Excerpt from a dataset
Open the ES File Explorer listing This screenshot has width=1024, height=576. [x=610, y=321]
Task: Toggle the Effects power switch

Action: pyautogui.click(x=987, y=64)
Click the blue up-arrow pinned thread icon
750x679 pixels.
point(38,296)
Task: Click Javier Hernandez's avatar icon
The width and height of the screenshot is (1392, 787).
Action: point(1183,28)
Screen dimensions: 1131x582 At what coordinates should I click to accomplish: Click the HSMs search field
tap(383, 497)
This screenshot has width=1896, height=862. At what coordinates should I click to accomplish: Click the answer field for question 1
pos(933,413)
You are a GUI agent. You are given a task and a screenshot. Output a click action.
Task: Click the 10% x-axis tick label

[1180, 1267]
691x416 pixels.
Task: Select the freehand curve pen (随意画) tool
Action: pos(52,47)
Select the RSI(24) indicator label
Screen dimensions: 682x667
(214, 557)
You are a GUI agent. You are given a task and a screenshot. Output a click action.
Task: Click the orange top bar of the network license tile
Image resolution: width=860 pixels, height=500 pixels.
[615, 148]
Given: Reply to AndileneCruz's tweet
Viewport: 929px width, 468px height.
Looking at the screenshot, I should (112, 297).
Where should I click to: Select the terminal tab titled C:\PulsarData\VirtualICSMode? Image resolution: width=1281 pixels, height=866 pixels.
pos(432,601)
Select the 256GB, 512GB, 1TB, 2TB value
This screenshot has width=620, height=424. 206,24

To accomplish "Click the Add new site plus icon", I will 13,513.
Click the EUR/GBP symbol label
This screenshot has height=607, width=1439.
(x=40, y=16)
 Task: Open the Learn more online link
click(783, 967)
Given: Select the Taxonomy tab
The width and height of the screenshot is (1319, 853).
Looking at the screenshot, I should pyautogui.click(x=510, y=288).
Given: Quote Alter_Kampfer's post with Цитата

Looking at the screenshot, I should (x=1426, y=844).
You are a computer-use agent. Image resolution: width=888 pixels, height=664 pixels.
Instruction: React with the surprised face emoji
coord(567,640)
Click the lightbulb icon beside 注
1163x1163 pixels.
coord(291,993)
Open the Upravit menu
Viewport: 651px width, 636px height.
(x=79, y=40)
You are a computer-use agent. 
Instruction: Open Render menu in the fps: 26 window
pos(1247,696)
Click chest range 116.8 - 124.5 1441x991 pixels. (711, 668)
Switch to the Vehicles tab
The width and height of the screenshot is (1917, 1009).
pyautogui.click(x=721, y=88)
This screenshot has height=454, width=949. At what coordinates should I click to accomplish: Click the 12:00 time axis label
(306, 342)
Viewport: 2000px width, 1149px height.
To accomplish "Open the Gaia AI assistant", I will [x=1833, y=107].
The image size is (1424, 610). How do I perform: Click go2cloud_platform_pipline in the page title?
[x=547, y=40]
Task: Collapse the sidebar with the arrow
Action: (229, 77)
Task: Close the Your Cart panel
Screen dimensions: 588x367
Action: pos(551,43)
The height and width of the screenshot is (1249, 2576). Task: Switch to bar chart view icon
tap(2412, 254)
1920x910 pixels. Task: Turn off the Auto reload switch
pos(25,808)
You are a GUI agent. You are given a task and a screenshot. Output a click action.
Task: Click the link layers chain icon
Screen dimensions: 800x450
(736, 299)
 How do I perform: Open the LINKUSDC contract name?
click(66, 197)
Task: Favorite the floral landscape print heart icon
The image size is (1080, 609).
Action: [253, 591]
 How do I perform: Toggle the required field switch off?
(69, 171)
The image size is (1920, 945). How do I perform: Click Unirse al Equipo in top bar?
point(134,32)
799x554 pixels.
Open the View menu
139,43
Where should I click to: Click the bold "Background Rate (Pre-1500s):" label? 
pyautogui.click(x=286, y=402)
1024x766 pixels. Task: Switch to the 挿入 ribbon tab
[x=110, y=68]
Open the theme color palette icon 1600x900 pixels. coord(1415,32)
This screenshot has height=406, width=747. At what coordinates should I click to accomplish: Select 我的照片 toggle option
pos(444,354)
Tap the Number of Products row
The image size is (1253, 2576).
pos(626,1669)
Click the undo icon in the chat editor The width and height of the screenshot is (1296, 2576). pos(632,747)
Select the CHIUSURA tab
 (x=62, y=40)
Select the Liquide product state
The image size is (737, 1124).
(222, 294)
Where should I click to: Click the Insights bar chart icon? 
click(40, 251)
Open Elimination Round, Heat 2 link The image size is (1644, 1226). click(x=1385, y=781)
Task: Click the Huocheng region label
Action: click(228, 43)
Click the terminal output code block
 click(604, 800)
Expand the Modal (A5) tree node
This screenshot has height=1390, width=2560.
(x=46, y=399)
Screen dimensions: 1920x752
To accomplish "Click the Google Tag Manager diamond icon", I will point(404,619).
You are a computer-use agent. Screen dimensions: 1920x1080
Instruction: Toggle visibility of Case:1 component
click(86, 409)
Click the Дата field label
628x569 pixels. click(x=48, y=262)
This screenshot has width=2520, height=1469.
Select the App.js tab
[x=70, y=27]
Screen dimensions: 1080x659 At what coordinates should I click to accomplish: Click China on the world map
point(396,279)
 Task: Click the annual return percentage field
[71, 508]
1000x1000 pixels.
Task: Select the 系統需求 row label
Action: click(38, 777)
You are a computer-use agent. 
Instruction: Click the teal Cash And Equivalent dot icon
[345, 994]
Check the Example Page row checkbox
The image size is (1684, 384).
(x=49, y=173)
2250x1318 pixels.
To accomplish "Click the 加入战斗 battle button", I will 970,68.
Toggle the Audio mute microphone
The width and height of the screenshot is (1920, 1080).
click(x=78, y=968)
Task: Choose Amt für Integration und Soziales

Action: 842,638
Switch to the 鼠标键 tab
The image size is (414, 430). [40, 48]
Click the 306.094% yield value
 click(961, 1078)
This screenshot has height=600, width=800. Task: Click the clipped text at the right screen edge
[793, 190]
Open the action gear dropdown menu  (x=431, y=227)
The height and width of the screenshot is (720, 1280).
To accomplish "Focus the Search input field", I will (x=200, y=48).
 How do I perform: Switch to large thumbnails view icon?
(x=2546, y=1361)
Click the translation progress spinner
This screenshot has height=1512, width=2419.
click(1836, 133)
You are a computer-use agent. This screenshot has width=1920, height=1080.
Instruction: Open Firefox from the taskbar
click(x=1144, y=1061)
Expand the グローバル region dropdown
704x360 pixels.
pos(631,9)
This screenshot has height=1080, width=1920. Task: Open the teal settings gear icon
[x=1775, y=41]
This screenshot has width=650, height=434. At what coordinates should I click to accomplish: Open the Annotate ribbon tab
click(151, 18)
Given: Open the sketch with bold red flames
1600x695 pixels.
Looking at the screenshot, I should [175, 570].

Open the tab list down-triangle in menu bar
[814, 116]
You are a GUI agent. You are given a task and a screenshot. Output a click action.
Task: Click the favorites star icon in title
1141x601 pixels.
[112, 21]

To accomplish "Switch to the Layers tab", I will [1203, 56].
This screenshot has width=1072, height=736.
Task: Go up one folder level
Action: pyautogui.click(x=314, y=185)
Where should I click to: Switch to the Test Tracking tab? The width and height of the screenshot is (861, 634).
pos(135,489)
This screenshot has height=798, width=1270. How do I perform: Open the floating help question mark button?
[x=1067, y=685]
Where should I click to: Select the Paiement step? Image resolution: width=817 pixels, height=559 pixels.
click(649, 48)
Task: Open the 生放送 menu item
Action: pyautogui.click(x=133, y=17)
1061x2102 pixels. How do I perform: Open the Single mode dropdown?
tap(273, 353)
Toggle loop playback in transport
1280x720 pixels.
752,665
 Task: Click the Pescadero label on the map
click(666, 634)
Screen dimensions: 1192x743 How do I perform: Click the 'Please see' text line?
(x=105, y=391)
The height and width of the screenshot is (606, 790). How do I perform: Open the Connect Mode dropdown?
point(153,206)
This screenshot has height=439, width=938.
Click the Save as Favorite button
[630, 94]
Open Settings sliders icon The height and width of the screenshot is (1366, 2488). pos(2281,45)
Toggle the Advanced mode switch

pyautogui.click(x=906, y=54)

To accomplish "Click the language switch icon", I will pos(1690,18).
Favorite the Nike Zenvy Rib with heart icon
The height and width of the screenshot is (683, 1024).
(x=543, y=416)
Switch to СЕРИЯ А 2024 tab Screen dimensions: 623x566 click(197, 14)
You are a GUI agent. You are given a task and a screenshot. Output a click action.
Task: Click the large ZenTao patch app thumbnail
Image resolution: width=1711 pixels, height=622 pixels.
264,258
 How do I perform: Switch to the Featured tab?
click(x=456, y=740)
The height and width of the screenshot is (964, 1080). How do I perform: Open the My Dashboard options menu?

Description of the task: Output the entries from the first line through the line containing "Action: pos(52,47)" as a JSON list of strings, one string per line, leaving out blank lines.

Written response:
[
  "Open the ES File Explorer listing This screenshot has width=1024, height=576. [x=610, y=321]",
  "Task: Toggle the Effects power switch",
  "Action: pyautogui.click(x=987, y=64)",
  "Click the blue up-arrow pinned thread icon",
  "750x679 pixels.",
  "point(38,296)",
  "Task: Click Javier Hernandez's avatar icon",
  "The width and height of the screenshot is (1392, 787).",
  "Action: point(1183,28)",
  "Screen dimensions: 1131x582 At what coordinates should I click to accomplish: Click the HSMs search field",
  "tap(383, 497)",
  "This screenshot has width=1896, height=862. At what coordinates should I click to accomplish: Click the answer field for question 1",
  "pos(933,413)",
  "You are a GUI agent. You are given a task and a screenshot. Output a click action.",
  "Task: Click the 10% x-axis tick label",
  "[1180, 1267]",
  "691x416 pixels.",
  "Task: Select the freehand curve pen (随意画) tool",
  "Action: pos(52,47)"
]